Problem description: Format the lines from the one containing "You are a GUI" through the one containing "The image size is (290, 375).", both included, as a Markdown table with the columns Number and Line, and skip any blank lines.

Data provided:
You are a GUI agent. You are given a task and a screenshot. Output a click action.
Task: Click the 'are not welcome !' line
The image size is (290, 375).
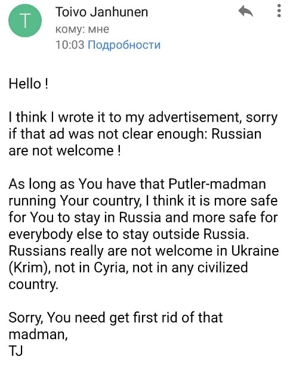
...
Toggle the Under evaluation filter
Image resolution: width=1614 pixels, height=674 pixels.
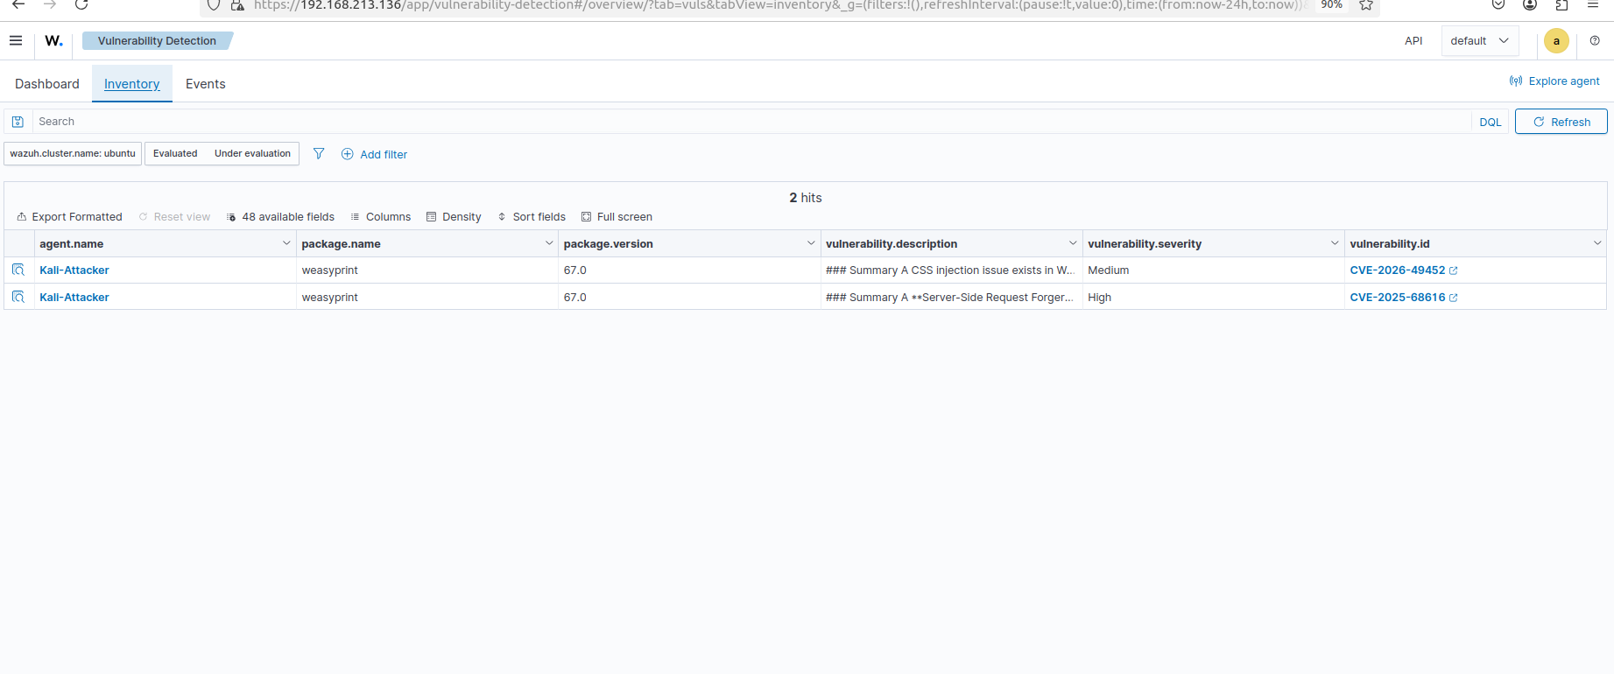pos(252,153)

Answer to this task:
| Number | Line |
|---|---|
| 1 | You are a GUI agent. You are given a task and a screenshot. Output a click action. |
| 2 | Task: Click the 'are not welcome !' line |
| 3 | The image size is (290, 375). |